→ Reading passage:
Our five revolving credit facilities are described in Note 6, Long-Term Debt, to our consolidated financial statements included in this report.
Three of the revolving credit facilities contain covenants that require OPCO to maintain the greater of a minimum liquidity (cash, cash equivalents and undrawn committed revolving credit lines with at least six months of maturity) of $75.0 million and 5.0% of OPCO’s total consolidated debt. The remaining two revolving credit facilities are guaranteed by Teekay Corporation and contain covenants that require Teekay Corporation to maintain the greater of a minimum liquidity of $50.0 million and 5.0% of Teekay Corporation’s total debt, which has recourse to Teekay Corporation. As at June 30, 2008, we, OPCO and, to our knowledge, Teekay Corporation were in compliance with all of our and its covenants under these credit facilities.
The term loans of our 50% owned subsidiaries are collateralized by first-priority mortgages on the vessels to which the loans relate, together with other related security. As at June 30, 2008, we had guaranteed $99.0 million of these term loans, which represents our 50% share of the outstanding vessel mortgage debt in five of these 50% owned subsidiaries. The other owner and Teekay Corporation have guaranteed the remaining $201.3 million.
Interest payments on the revolving credit facilities and term loans are based on LIBOR plus a margin. At June 30, 2008 and December 31, 2007, the margins ranged between 0.45% and 0.80%.
All of our vessel financings are collateralized by the applicable vessels. The term loans used to finance the six 50% owned subsidiaries and our revolving credit facility agreements contain typical covenants and other restrictions, including those that restrict the relevant subsidiaries from:
   
incurring or guaranteeing indebtedness (applicable to our term loans and two of our revolving credit facility facilities);
   
changing ownership or structure, including by mergers, consolidations, liquidations and dissolutions;
   
making dividends or distributions when in default of the relevant loans;
   
making capital expenditures in excess of specified levels;
   
making certain negative pledges or granting certain liens;
   
selling, transferring, assigning or conveying assets; or
   
entering into a new line of business.
We conduct our funding and treasury activities within corporate policies designed to minimize borrowing costs and maximize investment returns while maintaining the safety of the funds and appropriate levels of liquidity for our purposes. We hold cash and cash equivalents primarily in U.S. Dollars.
Contractual Obligations and Contingencies
The following table summarizes our long-term contractual obligations as at June 30, 2008:
                                         
            Balance     2009     2011        
            of     and     and     Beyond  
    Total     2008     2010     2012     2012  
    (in millions of U.S. dollars)

→ Record set:

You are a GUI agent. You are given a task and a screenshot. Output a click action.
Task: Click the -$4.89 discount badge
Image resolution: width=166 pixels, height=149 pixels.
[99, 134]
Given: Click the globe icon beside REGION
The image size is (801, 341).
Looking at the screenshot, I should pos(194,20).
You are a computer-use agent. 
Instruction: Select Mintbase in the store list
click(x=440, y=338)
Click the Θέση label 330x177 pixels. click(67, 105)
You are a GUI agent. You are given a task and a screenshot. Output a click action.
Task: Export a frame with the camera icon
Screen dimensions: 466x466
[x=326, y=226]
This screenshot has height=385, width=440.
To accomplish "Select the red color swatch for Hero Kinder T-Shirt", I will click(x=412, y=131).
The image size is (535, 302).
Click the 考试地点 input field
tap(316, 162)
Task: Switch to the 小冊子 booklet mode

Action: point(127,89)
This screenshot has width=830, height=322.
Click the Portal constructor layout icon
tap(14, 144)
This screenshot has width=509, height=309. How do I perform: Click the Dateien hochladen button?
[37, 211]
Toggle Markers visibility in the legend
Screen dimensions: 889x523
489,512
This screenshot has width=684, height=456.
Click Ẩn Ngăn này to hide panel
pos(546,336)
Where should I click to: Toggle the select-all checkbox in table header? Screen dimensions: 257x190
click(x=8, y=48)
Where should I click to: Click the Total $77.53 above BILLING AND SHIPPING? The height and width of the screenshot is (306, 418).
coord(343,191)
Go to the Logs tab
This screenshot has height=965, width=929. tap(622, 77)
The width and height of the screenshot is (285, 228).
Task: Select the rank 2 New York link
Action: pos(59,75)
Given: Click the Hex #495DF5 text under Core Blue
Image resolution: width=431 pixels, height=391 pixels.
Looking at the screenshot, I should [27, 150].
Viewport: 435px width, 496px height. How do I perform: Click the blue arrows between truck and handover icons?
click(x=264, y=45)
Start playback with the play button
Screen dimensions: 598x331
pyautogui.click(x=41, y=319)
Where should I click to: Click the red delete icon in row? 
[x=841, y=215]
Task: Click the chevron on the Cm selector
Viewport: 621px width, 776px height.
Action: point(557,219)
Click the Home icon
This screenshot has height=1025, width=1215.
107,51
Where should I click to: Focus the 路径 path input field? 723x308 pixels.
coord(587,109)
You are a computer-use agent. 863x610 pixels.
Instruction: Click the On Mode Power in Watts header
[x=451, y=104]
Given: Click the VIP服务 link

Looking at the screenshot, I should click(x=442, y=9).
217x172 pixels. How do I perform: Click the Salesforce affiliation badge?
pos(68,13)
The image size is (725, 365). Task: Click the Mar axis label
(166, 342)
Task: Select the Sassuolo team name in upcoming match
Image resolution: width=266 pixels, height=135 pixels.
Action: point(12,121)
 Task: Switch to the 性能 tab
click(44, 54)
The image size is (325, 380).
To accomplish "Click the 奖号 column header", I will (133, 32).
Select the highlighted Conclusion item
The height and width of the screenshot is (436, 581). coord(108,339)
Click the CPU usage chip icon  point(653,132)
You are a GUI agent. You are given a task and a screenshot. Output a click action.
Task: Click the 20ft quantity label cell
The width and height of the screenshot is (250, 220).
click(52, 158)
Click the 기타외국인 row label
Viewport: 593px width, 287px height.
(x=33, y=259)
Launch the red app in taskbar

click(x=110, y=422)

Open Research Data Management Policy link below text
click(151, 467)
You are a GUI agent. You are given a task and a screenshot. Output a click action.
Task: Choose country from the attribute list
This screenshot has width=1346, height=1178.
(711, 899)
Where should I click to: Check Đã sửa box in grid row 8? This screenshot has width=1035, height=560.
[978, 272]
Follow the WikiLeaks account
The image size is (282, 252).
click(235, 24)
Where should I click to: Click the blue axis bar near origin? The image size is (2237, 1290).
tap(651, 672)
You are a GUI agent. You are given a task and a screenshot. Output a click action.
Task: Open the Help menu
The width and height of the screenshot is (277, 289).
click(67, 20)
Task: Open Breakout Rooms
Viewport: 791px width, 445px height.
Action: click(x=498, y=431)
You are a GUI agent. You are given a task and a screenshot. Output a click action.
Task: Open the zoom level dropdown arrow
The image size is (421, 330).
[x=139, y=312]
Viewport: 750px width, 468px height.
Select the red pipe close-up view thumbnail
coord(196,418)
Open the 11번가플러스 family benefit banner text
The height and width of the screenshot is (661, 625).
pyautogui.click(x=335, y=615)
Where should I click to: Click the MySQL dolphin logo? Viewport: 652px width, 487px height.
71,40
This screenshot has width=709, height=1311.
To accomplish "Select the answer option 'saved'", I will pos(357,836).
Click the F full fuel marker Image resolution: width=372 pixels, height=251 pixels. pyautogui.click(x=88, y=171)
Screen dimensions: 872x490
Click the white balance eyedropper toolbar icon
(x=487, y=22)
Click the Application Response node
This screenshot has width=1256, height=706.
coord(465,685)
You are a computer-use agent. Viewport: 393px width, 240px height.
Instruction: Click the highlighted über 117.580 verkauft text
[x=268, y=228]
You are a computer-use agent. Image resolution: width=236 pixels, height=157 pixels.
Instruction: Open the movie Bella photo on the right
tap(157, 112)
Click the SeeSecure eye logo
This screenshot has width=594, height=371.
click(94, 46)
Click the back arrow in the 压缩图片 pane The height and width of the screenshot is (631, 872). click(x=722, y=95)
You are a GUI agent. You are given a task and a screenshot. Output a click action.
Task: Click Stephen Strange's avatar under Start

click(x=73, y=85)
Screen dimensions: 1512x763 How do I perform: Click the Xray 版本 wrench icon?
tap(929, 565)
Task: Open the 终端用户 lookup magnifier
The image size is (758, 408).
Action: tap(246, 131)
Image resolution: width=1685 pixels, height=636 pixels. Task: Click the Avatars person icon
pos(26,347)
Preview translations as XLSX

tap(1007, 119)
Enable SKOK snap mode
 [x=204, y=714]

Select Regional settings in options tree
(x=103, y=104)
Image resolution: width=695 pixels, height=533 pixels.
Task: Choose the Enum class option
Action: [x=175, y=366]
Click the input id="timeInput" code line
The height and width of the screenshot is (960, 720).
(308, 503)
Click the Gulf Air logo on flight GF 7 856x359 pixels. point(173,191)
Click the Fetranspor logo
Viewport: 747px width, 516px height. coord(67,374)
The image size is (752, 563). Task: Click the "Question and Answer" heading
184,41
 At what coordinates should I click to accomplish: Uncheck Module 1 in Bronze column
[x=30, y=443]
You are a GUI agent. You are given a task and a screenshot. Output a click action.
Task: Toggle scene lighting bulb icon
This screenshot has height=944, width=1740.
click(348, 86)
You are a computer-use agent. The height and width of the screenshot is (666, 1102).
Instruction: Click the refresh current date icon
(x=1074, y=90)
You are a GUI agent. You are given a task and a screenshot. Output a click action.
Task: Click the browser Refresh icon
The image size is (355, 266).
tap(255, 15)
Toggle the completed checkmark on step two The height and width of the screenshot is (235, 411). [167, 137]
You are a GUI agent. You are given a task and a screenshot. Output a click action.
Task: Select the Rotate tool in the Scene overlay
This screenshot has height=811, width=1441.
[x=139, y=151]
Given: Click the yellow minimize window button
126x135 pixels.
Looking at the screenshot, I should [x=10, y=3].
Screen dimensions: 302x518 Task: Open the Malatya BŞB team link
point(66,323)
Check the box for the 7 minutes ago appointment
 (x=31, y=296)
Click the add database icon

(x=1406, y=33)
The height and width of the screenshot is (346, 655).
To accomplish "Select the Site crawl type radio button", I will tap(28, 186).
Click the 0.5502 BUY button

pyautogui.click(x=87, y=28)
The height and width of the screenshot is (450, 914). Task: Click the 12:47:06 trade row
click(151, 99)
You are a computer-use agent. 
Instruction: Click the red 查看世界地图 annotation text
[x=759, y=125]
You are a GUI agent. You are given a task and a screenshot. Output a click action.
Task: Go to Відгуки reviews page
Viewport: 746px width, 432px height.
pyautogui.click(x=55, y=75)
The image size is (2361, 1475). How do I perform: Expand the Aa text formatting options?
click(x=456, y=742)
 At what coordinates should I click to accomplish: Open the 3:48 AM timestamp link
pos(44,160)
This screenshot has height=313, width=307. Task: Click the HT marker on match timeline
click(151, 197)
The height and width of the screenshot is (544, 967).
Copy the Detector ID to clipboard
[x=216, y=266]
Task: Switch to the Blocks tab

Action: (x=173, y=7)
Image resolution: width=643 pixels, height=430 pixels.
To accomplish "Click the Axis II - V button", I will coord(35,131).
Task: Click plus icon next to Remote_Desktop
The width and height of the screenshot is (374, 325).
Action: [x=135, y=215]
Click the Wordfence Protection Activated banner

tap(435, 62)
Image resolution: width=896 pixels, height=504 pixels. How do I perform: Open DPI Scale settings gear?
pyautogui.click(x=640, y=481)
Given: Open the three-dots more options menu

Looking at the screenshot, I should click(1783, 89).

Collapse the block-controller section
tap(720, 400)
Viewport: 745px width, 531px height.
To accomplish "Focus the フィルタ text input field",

→ Objectives:
A - List every activity that the covenants and restrictions in the financing passage bar the relevant subsidiaries from doing.
B - Rewrite the part of the financing passage between "selling, transferring, assigning" and "in U.S. Dollars.", inclusive, with "borrowing costs" swapped out for "financing costs".

→ Answers below:
A -
- Incurring or guaranteeing indebtedness (applicable to the term loans and two of the revolving credit facilities)
- Changing ownership or structure, including by mergers, consolidations, liquidations and dissolutions
- Making dividends or distributions when in default of the relevant loans
- Making capital expenditures in excess of specified levels
- Making certain negative pledges or granting certain liens
- Selling, transferring, assigning or conveying assets
- Entering into a new line of business

B -
selling, transferring, assigning or conveying assets; or
   
entering into a new line of business.
We conduct our funding and treasury activities within corporate policies designed to minimize financing costs and maximize investment returns while maintaining the safety of the funds and appropriate levels of liquidity for our purposes. We hold cash and cash equivalents primarily in U.S. Dollars.